For more information, go to the Fairtrade Canada website.
The Green Seal certification claims to guarantee that products and services are high-quality and meet credible, transparent, and science-based environmental standards. It also claims to provide information on the product ingredients to confirm that they are biodegradable, and do not contain phthalates, heavy metals, or optical brighteners.
Marine Stewardship Council Certification Logo
Products that have the Marine Stewardship Council (MSC) label come from fisheries certified to have met the MSC standard for sustainable fishing.
The MSC claims that these fisheries must show how they:
- minimize environmental impact
- have sustainable fish stocks and
- have an effective management system in place that meets all local and international laws.
For more information, go to the Marine Stewardship Council Website.
Canada organic logo
The Canadian Food Inspection Agency regulates the use of the Canada organic logo. The use of this logo is voluntary and is only permitted on products that contain at least 95% organic content and have been certified according to the requirements of the Canada Organic Regime.
Producers must also follow sustainable management practices to avoid damage to the environment and ensure the ethical treatment of livestock.
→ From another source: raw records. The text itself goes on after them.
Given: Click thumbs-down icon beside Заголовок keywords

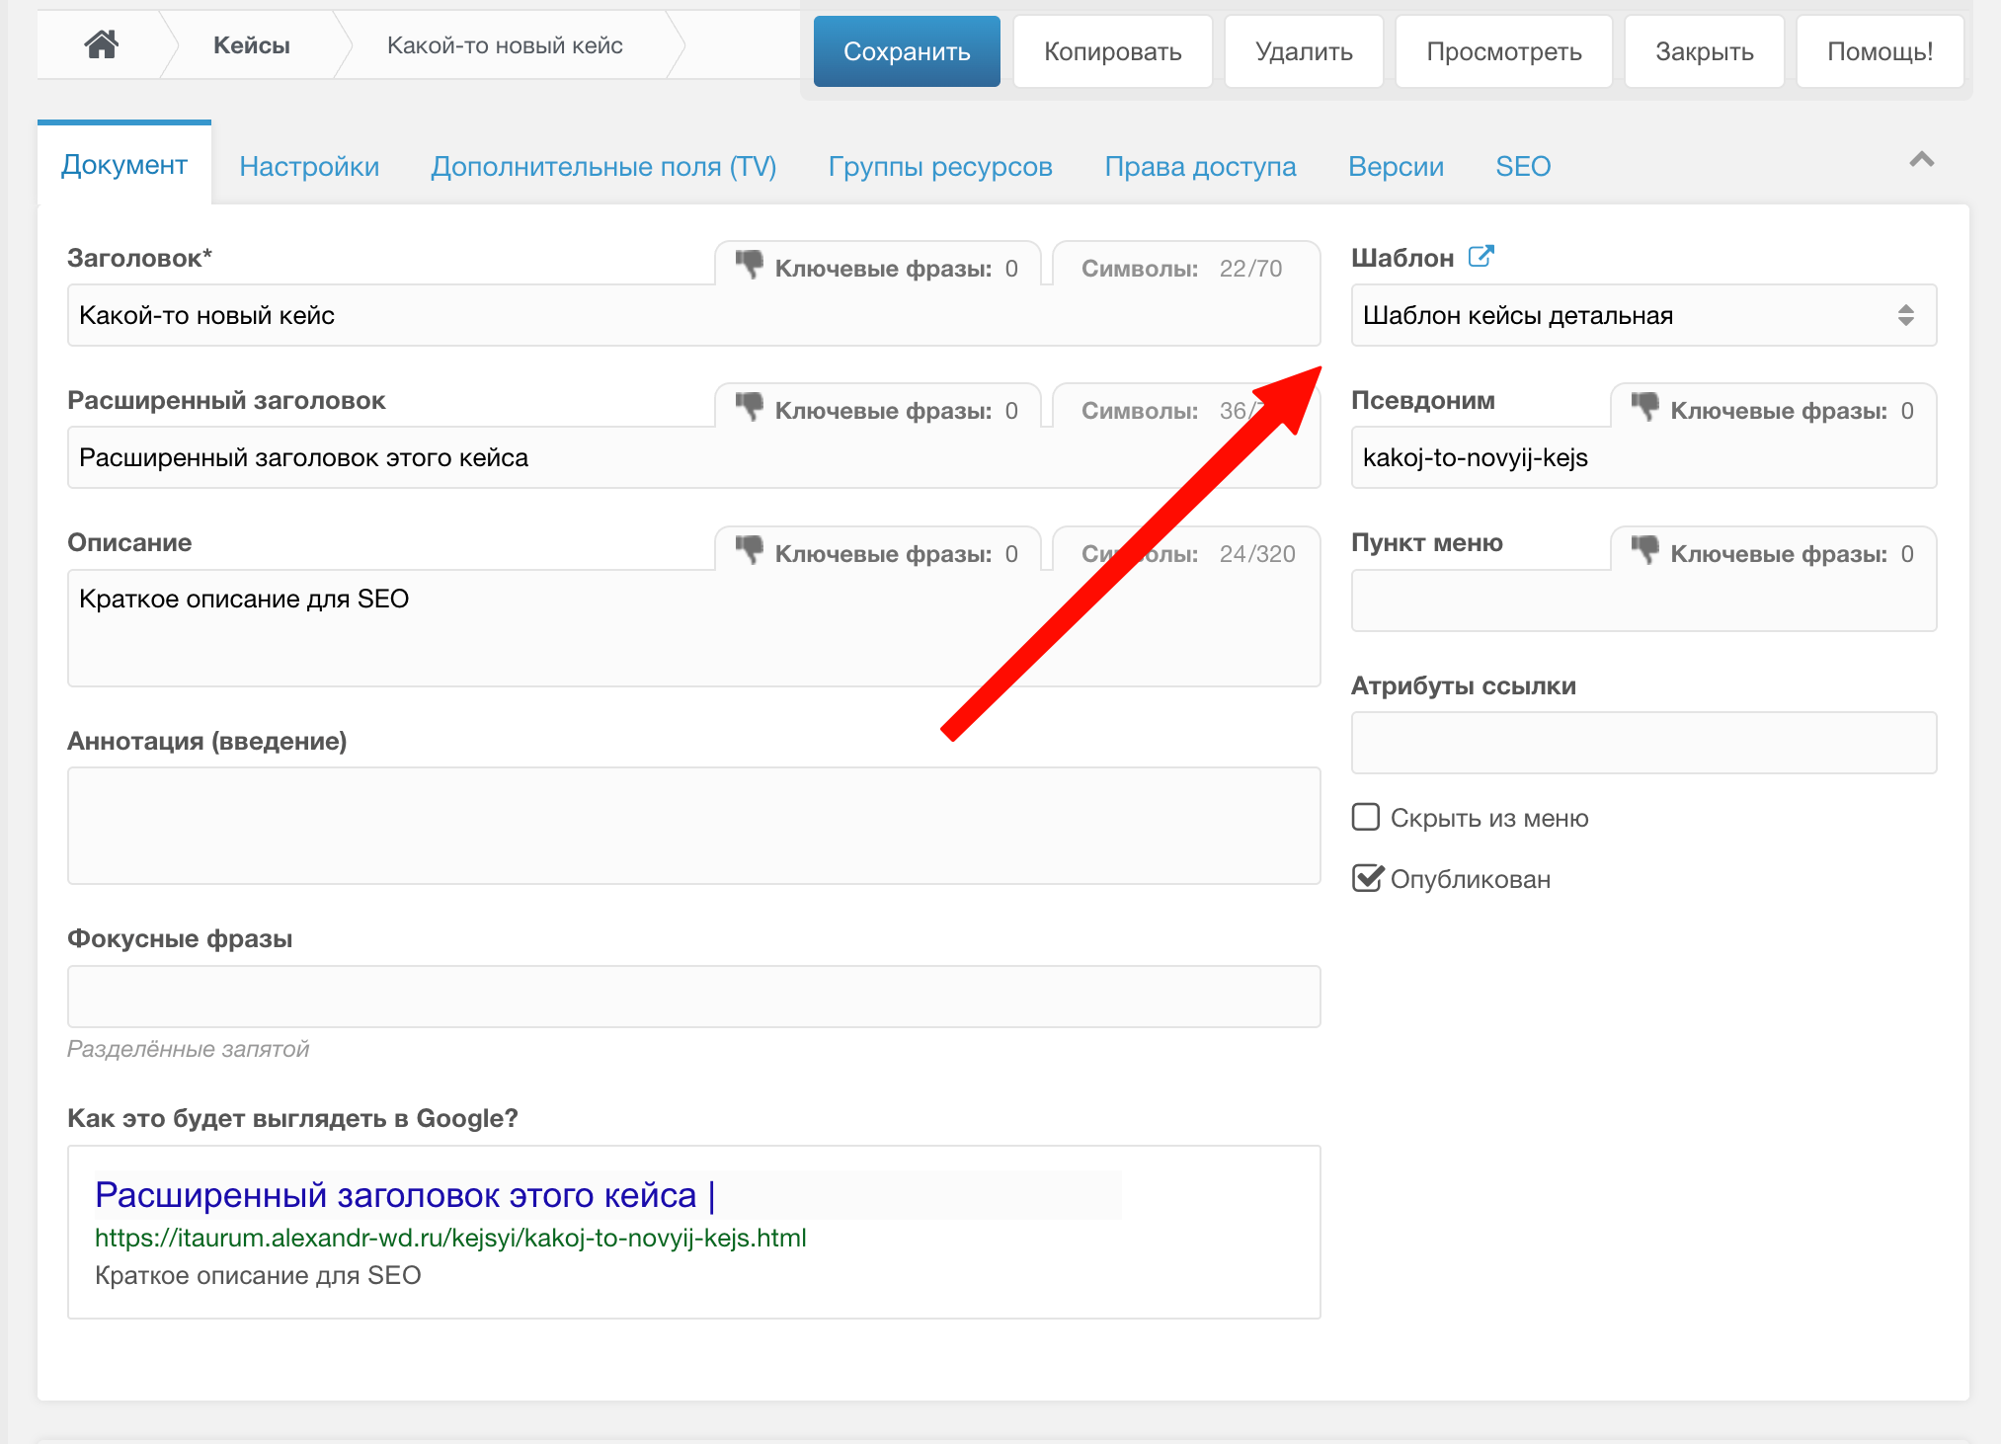Looking at the screenshot, I should click(750, 265).
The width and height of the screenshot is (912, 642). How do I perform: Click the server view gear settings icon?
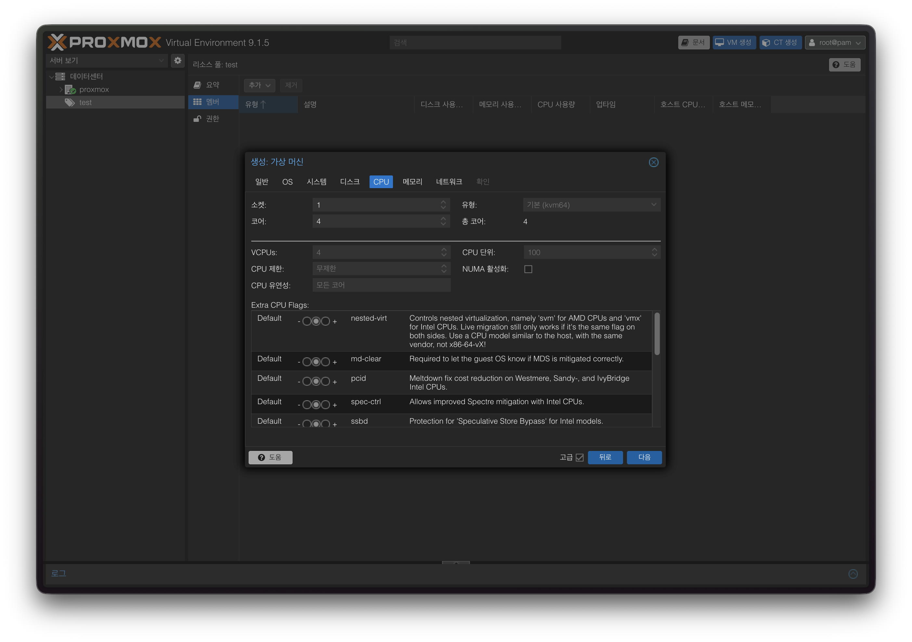(x=178, y=60)
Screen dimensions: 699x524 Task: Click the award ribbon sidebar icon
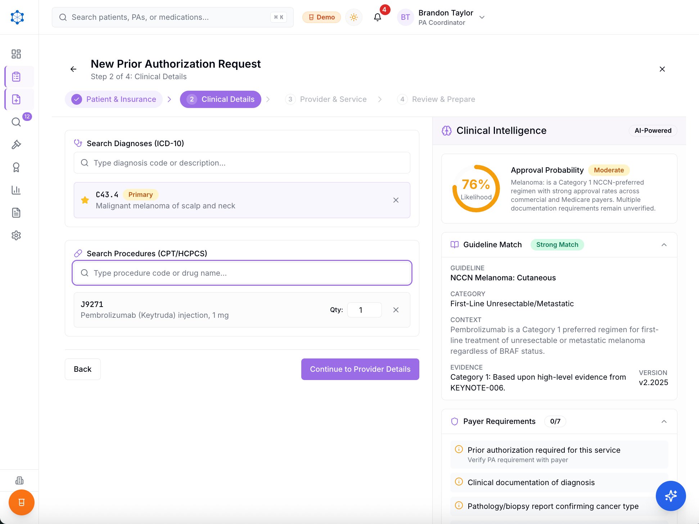tap(16, 167)
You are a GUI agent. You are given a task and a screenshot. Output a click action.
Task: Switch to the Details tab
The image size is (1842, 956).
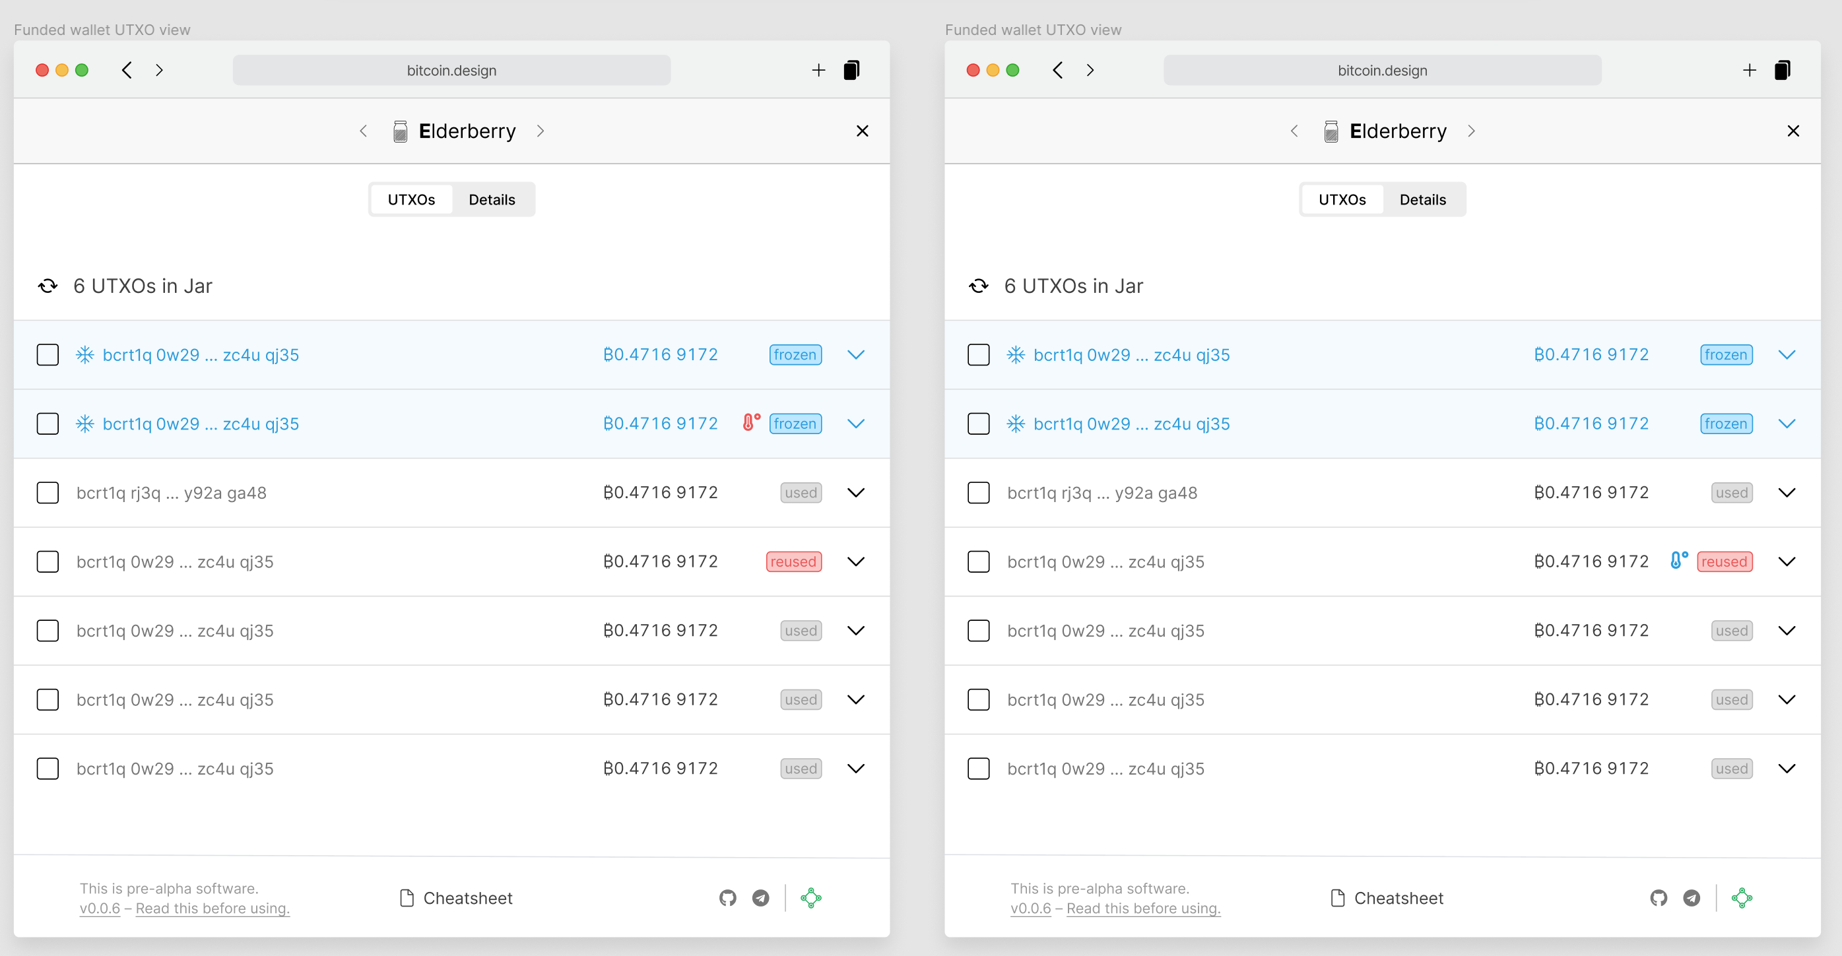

For more information, visit the Organic claims on food labels page on the Canadian Food Inspection Agency website.
Other environmental claims
We know you are concerned about the environmental impact of the products and services you use. You want to purchase items that are less harmful to the environment and buy from environmentally conscious businesses.
You may have noticed an increase in "green" products and services. While some environmental claims are true, others may be false, misleading or unsupported by adequate and proper tests.
This practice is called "greenwashing" and is used by businesses to create an impression that a product, service or a business as a whole, is "greener" than it really is.
Be vigilant against environmental claims that seem vague, exaggerated or are not accompanied by supporting statements. Don't be afraid to reach out to the manufacturer to ask them questions.
False, misleading or unsubstantiated environmental claims may raise concerns under the laws enforced by the Competition Bureau. You can learn more about how greenwashing affects consumers on the Competition Bureau's Environmental claims and greenwashing page.
Remember that all consumer goods have an impact on the environment, including those that claim to be "green".